A How-to Guide to HiriHiring a new employee to work in a small business is process
fraught with legal issues. The federal government and most
states have anti-discrimination laws in place protecting
applicants and employees from hiring and employment
decisions based on race, color, religion, national origin, sex,
pregnancy, age, disability, union affiliation, or veteran status.
(Some states also prohibit discrimination based on other
categories, including sexual orientation, marital status, and
arrest record.) Would-be employers must comply with the law at every step of the hiring process.

Advertising the Position

In order to attract the most qualified applicants or employees, ads and job descriptions should
avoid words that suggest the employer prefers applicants of a particular race, sex, religion,
national origin, age, or other protected trait under the relevant state or local law.
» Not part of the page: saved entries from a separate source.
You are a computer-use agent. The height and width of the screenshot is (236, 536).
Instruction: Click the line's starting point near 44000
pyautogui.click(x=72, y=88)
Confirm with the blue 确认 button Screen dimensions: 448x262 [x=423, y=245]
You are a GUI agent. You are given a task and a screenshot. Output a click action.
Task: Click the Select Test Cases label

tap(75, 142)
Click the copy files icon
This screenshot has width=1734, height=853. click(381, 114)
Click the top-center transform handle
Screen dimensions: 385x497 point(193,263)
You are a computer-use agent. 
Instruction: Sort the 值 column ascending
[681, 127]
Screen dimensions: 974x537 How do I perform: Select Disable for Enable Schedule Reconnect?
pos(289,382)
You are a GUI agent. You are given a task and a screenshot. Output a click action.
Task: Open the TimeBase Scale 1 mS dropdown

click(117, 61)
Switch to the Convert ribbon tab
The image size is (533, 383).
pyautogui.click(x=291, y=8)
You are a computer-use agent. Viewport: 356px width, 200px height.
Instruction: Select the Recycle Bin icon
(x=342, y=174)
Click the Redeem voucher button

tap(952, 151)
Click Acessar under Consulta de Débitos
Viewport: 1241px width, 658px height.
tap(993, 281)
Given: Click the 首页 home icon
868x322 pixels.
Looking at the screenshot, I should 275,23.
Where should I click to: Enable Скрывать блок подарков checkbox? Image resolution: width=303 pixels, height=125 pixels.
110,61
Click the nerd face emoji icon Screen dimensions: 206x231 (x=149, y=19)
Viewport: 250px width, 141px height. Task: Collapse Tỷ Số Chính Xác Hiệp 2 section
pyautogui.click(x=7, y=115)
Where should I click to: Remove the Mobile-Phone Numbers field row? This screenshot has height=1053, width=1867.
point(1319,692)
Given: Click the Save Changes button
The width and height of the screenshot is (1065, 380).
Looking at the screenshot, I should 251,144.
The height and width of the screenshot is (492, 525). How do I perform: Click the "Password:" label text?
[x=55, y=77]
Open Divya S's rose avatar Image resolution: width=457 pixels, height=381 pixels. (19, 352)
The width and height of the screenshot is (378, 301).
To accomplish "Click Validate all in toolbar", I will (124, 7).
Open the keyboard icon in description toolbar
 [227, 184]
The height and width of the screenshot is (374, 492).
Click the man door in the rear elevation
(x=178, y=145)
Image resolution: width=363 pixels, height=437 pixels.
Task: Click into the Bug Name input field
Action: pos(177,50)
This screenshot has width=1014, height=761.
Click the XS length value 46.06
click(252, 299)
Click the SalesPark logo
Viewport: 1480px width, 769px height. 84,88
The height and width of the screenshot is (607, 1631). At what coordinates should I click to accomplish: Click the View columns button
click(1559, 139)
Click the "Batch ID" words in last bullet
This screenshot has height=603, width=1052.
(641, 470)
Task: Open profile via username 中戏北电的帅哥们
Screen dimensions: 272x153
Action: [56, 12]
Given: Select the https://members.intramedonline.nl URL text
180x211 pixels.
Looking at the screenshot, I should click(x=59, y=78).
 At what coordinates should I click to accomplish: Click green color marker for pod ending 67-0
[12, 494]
For example,
an ad that employs the phrase “recent college graduate” instead of “college degree required”
could imply a preference for young people and discourage older applicants from applying.
Likewise, using the term “salesman” instead of “salesperson” could suggest that only men
should apply.

Employers should also use care when deciding how to disseminate information about available
jobs. The method an employer uses to get out the word about job openings can create problems
if that method has the effect of foreclosing certain classes of applicants. Employers can avoid
problems by disseminating news of job openings as widely as possible. Placing ads in newspapers
and magazines with wide circulation bases and using employment agencies or state job-service
divisions can help employers reach a wide variety of qualified applicants.

Interviewing Applicants

The Americans with Disabilities Act prohibits an employer from asking any questions relating to
the applicant’s physical or mental health. Questions that seek such information either directly
(such as “Do you have any health problems?”) or indirectly (such as “Have you ever filed a claim
for workers’ compensation?”) are forbidden. Rather, employers should ask all applicants if they
can perform the essential functions of the job. For example, if the job requires sitting down for
eight hours a day, the application should ask whether the applicant is physically able to meet that
requirement.

The National Labor Relations Act prohibits any questions about union membership or activities.
For example, questions such as “Do you belong to a labor organization?” or “Have you ever
participated in a strike?” are against the law.
Employers should take careful notes during interviews. Besides being helpful in defending hiring
decisions if they’re challenged in the future, keeping accurate, job-related interview notes
improves the quality of the selection process. However, employers only write notes that pertain
to an applicant’s ability to perform the functions of a job.

Reference Checks

Both federal and state laws regulate the ability of employers to request references and other
information. Reference checks that unnecessarily request private information or use
unreasonable methods to gather data may subject an employer to liability for invasion of privacy,
though such liability is admittedly rare. As a rule, when conducting reference checks, employers
should inquire only about issues relating to an individual’s past work performance.